Shareholders Overwhelming Support FFC Proposal with Norfolk Southern

May 21, 2021

Friends Fiduciary Corporation’s (“FFC”) shareholder proposal filed with Norfolk Southern Corporation (“NSC”) received an eye-popping vote percentage in support of FFC’s request for a report on if and how the company’s lobbying activities (direct and through trade associations) align with the goals of the Paris Climate Agreement.

At NSC’s May 13th Annual Shareholders Meeting, FFC’s proposal received approval from 76.4% of the votes cast. This FOR vote resulted in the proposal overwhelmingly passing and indicates significant investor concern for NSC’s current lack of accountability in its lobbying activities. The results were released by NSC on May 14th.

FFC’s proposal was part of a broader investor effort with the Interfaith Center on Corporate Responsibility’s Climate Lobbying Initiative. In their letter to NSC shareholders in support of the proposal Friends Fiduciary made the business case that climate change and the result extreme weather events pose materials risks to NSC’s infrastructure and operations as well as that of their clients. The proposal identified that NSC’s direct and indirect lobbying, through trade or other associations, has not satisfactorily demonstrated to stakeholders that it supports the Paris Agreement despite the risk climate change poses to the company.

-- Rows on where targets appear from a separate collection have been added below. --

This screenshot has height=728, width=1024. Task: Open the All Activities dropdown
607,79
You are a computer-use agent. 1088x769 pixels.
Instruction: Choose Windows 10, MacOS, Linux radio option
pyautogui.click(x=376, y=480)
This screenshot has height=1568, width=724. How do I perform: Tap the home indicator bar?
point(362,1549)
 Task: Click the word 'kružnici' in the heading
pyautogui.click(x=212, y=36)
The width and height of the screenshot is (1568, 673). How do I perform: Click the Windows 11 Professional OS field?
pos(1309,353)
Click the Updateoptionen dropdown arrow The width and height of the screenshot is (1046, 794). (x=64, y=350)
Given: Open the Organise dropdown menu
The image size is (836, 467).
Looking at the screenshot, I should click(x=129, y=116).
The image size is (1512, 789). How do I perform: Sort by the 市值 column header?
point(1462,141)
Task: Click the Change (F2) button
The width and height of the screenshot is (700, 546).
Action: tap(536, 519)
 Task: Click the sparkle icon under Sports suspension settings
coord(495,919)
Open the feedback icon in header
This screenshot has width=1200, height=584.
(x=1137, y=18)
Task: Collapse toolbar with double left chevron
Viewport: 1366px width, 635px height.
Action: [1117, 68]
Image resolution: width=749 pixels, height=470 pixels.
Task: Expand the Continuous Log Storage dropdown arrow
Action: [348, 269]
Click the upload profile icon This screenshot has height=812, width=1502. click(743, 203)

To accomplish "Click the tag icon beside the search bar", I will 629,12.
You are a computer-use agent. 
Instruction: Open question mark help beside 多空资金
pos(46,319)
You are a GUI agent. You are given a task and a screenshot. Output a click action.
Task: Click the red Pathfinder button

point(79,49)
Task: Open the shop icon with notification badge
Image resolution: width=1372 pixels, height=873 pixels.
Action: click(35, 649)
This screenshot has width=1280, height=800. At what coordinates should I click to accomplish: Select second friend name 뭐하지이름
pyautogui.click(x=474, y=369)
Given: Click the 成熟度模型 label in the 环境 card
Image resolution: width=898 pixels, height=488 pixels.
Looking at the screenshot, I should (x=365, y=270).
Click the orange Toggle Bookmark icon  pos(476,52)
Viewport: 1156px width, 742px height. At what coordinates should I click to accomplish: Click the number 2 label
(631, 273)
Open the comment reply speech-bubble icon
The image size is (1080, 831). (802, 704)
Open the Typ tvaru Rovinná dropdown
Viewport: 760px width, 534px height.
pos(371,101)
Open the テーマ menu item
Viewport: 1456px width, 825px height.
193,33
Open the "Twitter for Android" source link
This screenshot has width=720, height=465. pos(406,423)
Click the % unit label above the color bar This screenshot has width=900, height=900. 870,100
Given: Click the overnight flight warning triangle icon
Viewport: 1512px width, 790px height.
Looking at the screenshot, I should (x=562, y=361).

FFC also pointed to lack of clarity around board oversight to ensure accountability on lobbying misalignments.

Friends Fiduciary pointed to Norfolk Southern’s membership in organizations that have lobbied against Paris-aligned climate policy and which have worked to discredit or deny climate science and stated that this remains of great concern for shareholders. This includes membership in the Association of American Railroads, America’s Power, and the National Association of Manufacturers. FFC was clear that it is not NSC’s spending of corporate funds for lobbying, but the lack of disclosure and transparency about its climate-related policy activities, and that of its trade and other association memberships, that raises alarm for shareholders about possible risk to company reputation.

In speaking about the vote results, Jeff Perkins, Executive Director of Friends Fiduciary noted:

“The vote outcome for FFC’s proposal indicates strong institutional shareholder support and demonstrates shareholder concern for lobbying misalignment with stated company positions on sustainability and climate risk. Such a high percentage vote has set a precedent and shows companies that the systemic and material risk of climate change remains at the forefront of shareholder concerns.”